In preparing my Thesis I have to present some cloud database system, create an application that can estimate the value of real estates, move the created database into a cloud based system and make some measurements to evaluate the differences of database system’s performance.
During my Thesis I investigate three cloud database systems. The main components and the architecture of these systems are evaluated and described.
I’ve created a price estimator application for real estates in C# language in .Net framework. The application is able to download a large number of tenements and build up a database from the data. My application can download every day – for example at 9 pm - the house’s data from the first five pages of the actual search results.

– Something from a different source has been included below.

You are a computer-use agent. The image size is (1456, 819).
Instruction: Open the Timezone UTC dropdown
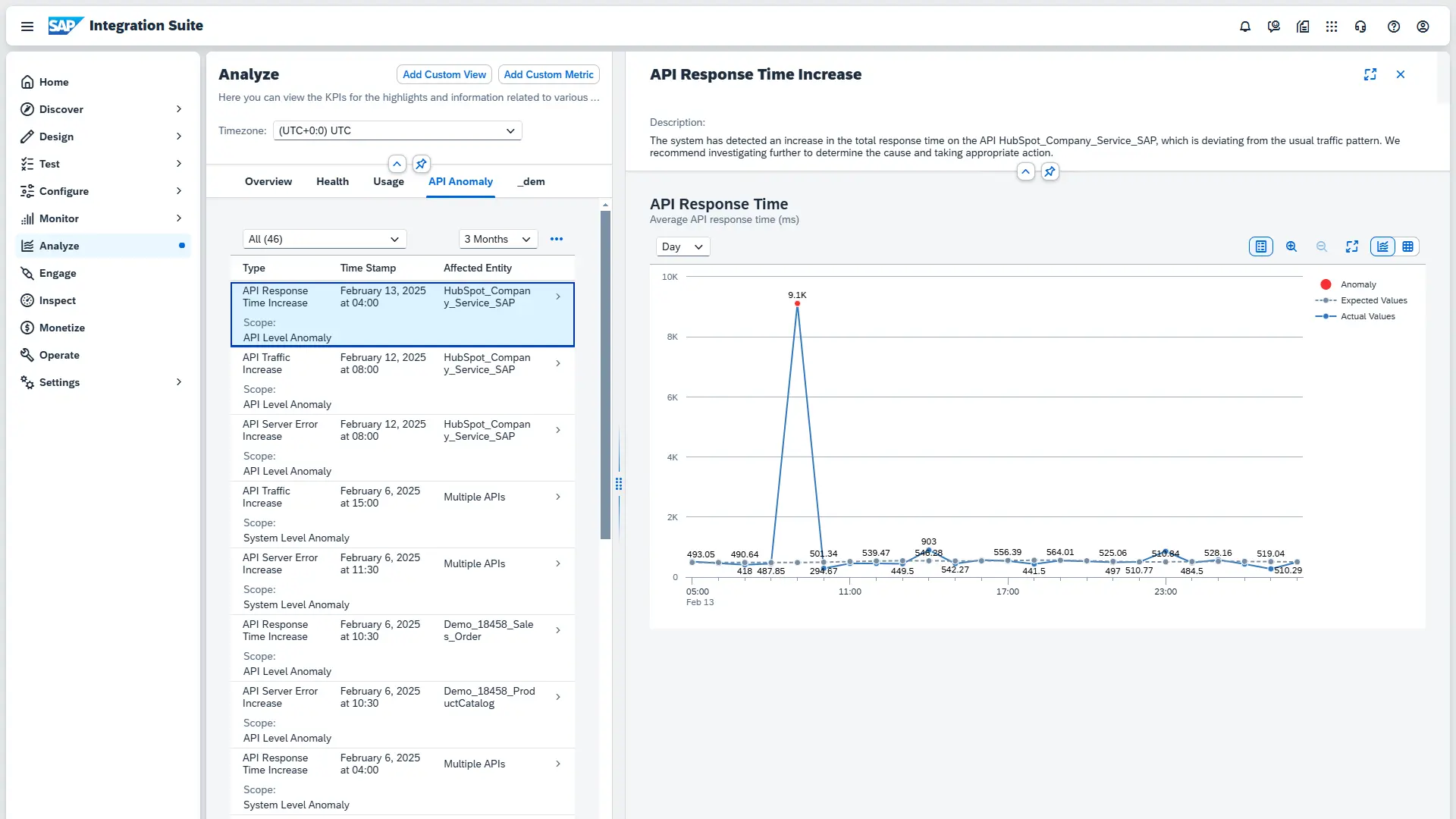pyautogui.click(x=397, y=130)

The calculated price values are determined with an algorithm trained on a randomly selected training set. I used statistical indicators like the average, the median, the deviation and the modus of the difference of calculated prices and stored prices to describe the result of the algorithm. The price estimator algorithm’s average fault is about 2-3%, but it depends on the filter parameters set by the user (e.g. we are dealing only with flats in given a district between a given price range 20-25MHuf). The price estimator more accurate if we use it to less database. Some possible further development to increase the appraise effectiveness are also included in my Thesis
For performance enhancement I copied the database into SAP HANA - the chosen in-memory database system. The necessary methods were implemented in HANA too so that the performance of the two databases can be compared. I’ve created an abstract model for the price estimation which was validated by experimental results. Finally, I show the performance differences between the two systems. My experience is that HANA’s performance - in certain operations - can be nearly ten times faster than MS-SQL, but on the other hand some operations like complex mathematical operations are faster in MS-SQL.